On a recent hunt in western Texas with Miller Brothers Outfitters, I took the TEKOA 4-16x44 on our quest for aoudad. First off, if you haven’t done this hunt—or it’s not on your radar, consider it now! These animals are free range, challenging, majestic, incredibly tough—and live in amazing country to hunt and explore. Plus it extends the big game season and is a heck of a way to spend a few days in February.

The Miller Ranch has great numbers of aoudad but to maintain the trophy numbers they offer only a limited number of hunts a year.

Spot & Stalk with an Emphasis on "Spot"

This hunt is not unlike others, meaning you are in the field all day, and most of that time is spent (or should be) looking through your binoculars. It’s the classic spot and stalk hunt. With an emphasis on spot. These rather larger animals are a challenge to pick out of the sage/scrub and rimrock of western Texas. And seeing them before they see you is even more challenging.

So optic selection and capability quickly becomes paramount. We’re always quick to talk about our rifle (I had an excellent Savage 110 in 300 Win Mag), the ammunition we carry (in this case a brand new, all-world long range option from Norma—BONDSTRIKE Extreme) and these are very important. But look at the percentage of time these come into play vs. binoculars! And that’s why I was happy to have the TORIC 8x42 binos.And these made a very impressive impression in camp as well.
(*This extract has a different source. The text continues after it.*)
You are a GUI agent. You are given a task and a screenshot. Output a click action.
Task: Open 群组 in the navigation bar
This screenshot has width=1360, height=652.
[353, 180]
TRACT Was a Significant Upgrade

The guides were unbelievable hunters and passionate outdoorsman. Their excitement and commitment to the hunt were second to none. I gave them a chance to look through my binoculars in a diverse set of conditions (low light, bright sunshine, fighting glare/shadows/etc.) and they really liked the clarity and sharpness. On multiple occasions they asked what power I had (I had an 8x42 set) because they were carrying 10x50s from some of the larger, well-known brands and my TRACTs were a significant upgrade!


David Draper of Petersen's Hunting Quest For Trophy Aoudad

My two other friends in camp were also hunting with TRACT binos and scopes and came away also singing praises. And it was hard not to. We each took beautiful animals. Both of them connected on day one at a range of about 250 yards. Mine? Well I ended up shooting my ram at a range of 32 yards! Very cool, but you’re probably wondering why I am raving about optics with a shot like that. Any tin/steel tube on a semi-capable rifle would have sufficed—and some gas station binos would have confirmed the animal was there and worth the harvest. Well remember, it’s not all about the destination in hunting—it’s how, why and when we get there.

Great Lessons Learned

In this case, I literally glassed hundreds of animals, learned how to generally judge size, age and sex—and also how to pick them out of a rockslide or dense vegetation. Without top-notch glass, these lessons would have been lost—or certainly not as sharp and memorable. Plus, I actually identified my animal as one we’d like to take (the guides confirmed of course) given its size and age—again because I had seen so many animals so clearly at so many ranges.

So remember, as you get ready for fall—don’t pass over the glass decision. Rifle, caliber and preparation are still big factors, but don’t forget to bring enough glass. And when it comes to the amount of features, capabilities and real-world usefulness for the dollar, TRACT is clearly at the top.